How Do We Satisfy Our Deepest Thirst?
The body’s purpose is to serve the soul, not vice versa, hence the need to fast, pray, and practice generosity in sharing our time, talent, and treasure.
In the desert the Israelites complained to Moses, “Why did you ever make us leave Egypt? Was it just to have us die here of thirst with our children and our livestock?” (Ex 17:3). They saw slavery as preferable to dying of thirst. Drought is a terrible calamity. Water is essential for everything that lives. Without it there’s no growth, only aridity and death. To deal with the people’s fear of suffering and death, Moses turned to God: “What shall I do with this people? A little more and they will stone me” (Ex 17:4). God responded and told Moses to use his staff and, “Strike the rock, and water will flow from it for the people to drink” (Ex 17:6). Moses does whet he’s told and water begins to flow for all to drink.
What It Means to Thirst
To thirst is to long for something that’s considered essential for one’s well-being. There are two kinds of human thirst, namely physical and spiritual. Often they’re in conflict. Physical desires seek earthly satisfaction, namely food, water, health, wealth, sex, power, status, and honour. The secular world would have us believe that satisfying the hunger and thirst for these will bring contentment. So we say, if only I had lots to eat and drink, money, power, popularity, etc., then I’d be happy.
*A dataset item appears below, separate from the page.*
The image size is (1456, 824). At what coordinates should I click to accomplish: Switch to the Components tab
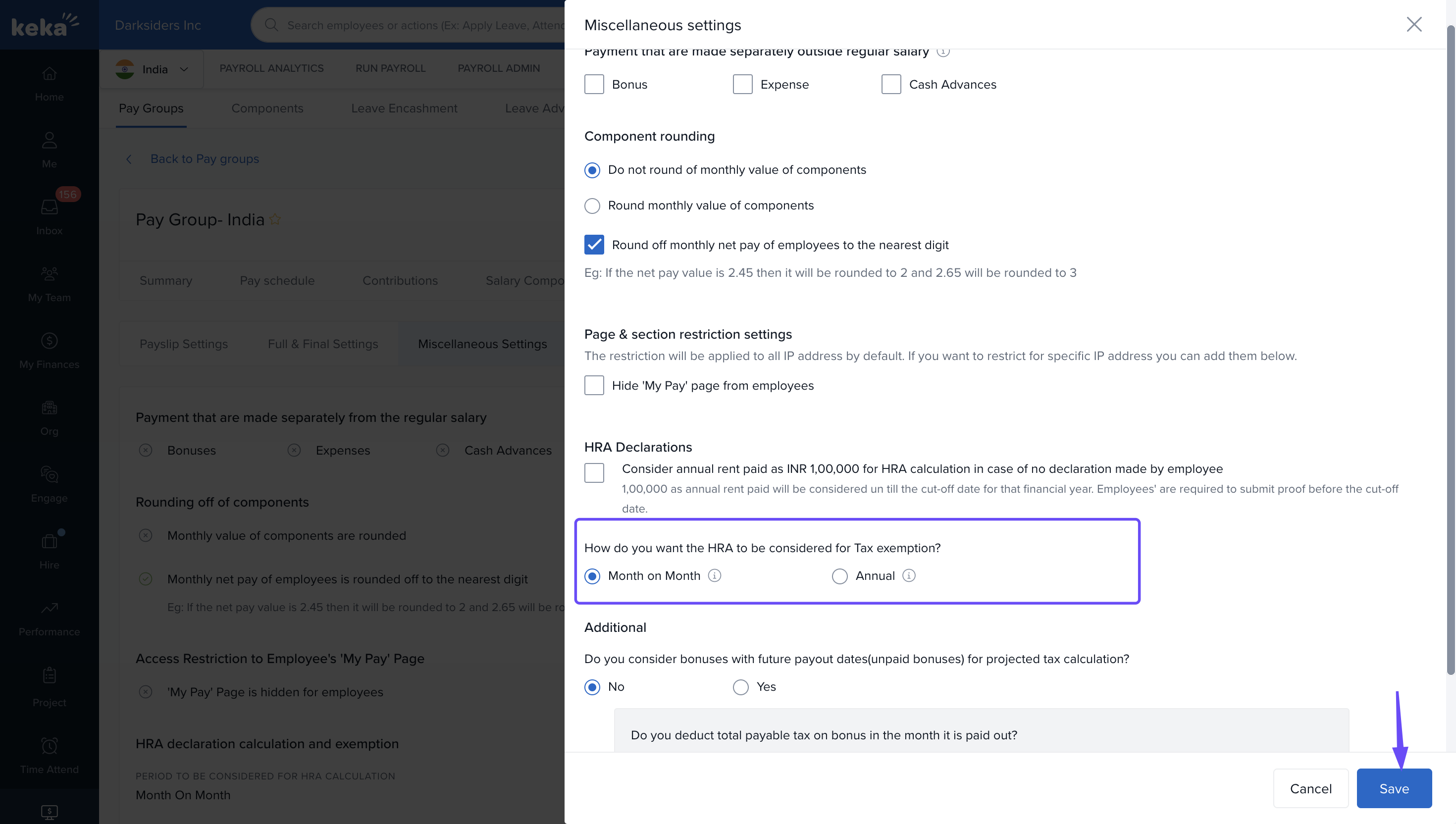(267, 108)
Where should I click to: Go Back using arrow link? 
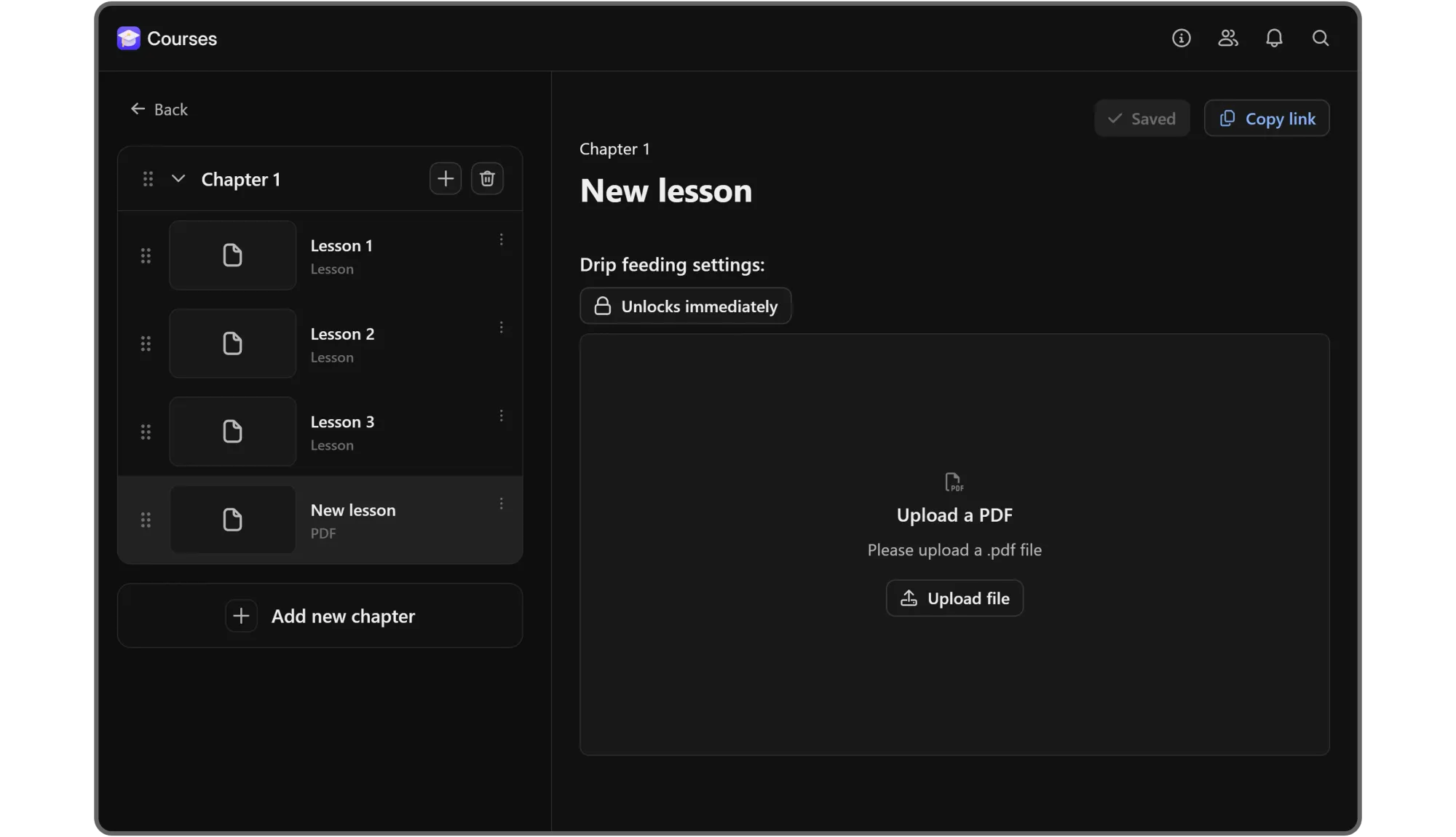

If that were true, why do physically healthy, wealthy, powerful and popular people become depressed and miserable? The simple answer is that these do not satisfy our deepest thirst. It’s because what they rely upon for their happiness can’t fulfill the needs of their soul, their inner self. As Puck, the mischievous elf in Shakespeare’s Midsummer’s Night Dream said, “Lord, what fools these mortals be!” We have a foolish tendency to invest on what is temporary rather than long-lasting. Robert Burns’ poem “To a Mouse” said, “The best laid plans of mice and men go astray/ And leave us naught but grief and pain/ For promised joy.” Why don’t the goods of this world satisfy us? Because this world is not our home. Because the creature has a deeper thirst that only the Creator can slake. We yearn for an ultimate meaning, contentment and purpose that finite things can’t give us. So as reasonable creatures we need to stop investing in what satisfies our superficial wants rather than our deepest needs.
Our Deepest Thirst
In the 5th century St. Augustine wrote in his Confessions, “You have made us for Yourself, O Lord, and our heart is restless until it rests in Thee.” As men and women, our deeper thirst and hunger is our soul’s yearning for a relationship with God. Just as a little child only feels at peace in the arms of the mother or father, so you and I can’t be at peace until we’re in the arms of our Heavenly Father. That is why the Lord’s Prayer is so assuring because we begin it by calling God “Our Father.” The Psalmist prayed, “O God, You are my God whom I seek; for You my flesh pines and my soul thirsts like the earth, parched, lifeless and without water. So I gaze on you in the sanctuary to see your strength and your glory” (Ps 63:2-3). God refreshes the soul by watering it with His grace through prayer, Sacraments, especially the Holy Mass, and sharing with our neighbor. A healthy body and a malnourished soul make a person jaded, joyless, easy pickings for Satan, abusive, and hopeless. The whole Epstein affair is a case in point. If I had to make a choice I would much prefer to have a well-nourished soul than a well-nourished body.
Who Can Nourish our Soul
Since God created our spiritual soul only He can nourish it. Our soul is the form of our body. Our soul symbolises our deepest and truest self directly created by God as the moment of our conception. We express our true self through reason and free will, which are faculties of the soul. Therefore, it follows that if the soul isn’t healthy our self isn’t healthy. Why? Because our intellect, our ability to think, and our free will, our ability to make choices, are distorted and dysfunctional, resulting in bad decisions and broken relationships. The Samaritan woman whom Jesus encountered at the well is a case in point. She came to get water to refresh her body when she met Jesus who offered her another kind of water that her arid soul needed. Her lifestyle reflected a starved soul that resulted in failed relationships as she looked for love in all the wrong places. Jesus, by His questioning, led her to look at her inner self and admit all her failed attempts to satisfy her deeper thirst for a free, just, peaceful and loving relationship. Only such a relationship nurtures the soul and it can only be found in a relationship with God. He watered her thirsty soul and refreshed it by leading her to Himself as her loving Saviour.